======== Provided entries ========

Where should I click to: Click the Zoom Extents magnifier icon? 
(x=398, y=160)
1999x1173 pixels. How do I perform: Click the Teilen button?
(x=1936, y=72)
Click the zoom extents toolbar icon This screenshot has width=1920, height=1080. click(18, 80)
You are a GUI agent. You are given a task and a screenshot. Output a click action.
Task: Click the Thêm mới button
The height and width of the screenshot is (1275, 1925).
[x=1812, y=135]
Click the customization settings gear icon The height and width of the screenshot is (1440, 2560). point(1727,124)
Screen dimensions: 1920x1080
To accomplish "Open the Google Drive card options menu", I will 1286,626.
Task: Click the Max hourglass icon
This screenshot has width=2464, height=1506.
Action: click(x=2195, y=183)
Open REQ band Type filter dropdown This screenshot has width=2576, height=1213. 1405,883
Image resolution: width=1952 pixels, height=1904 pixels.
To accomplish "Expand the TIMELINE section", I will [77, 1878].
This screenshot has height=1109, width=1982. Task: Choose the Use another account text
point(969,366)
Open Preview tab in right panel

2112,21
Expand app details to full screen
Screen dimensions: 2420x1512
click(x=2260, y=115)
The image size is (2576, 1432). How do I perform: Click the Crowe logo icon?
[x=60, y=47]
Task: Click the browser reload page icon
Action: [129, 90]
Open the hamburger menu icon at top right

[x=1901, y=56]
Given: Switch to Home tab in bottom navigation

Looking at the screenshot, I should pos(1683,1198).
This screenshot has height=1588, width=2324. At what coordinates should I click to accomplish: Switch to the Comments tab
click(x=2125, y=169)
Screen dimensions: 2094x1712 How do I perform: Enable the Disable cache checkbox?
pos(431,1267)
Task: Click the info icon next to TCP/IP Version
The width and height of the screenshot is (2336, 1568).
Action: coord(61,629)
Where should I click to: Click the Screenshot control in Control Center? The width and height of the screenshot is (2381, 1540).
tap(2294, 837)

========

Your goal :: Every line of the data above that includes "will" should be listed.

The completed task ::
To accomplish "Open the Google Drive card options menu", I will 1286,626.
To accomplish "Expand the TIMELINE section", I will [77, 1878].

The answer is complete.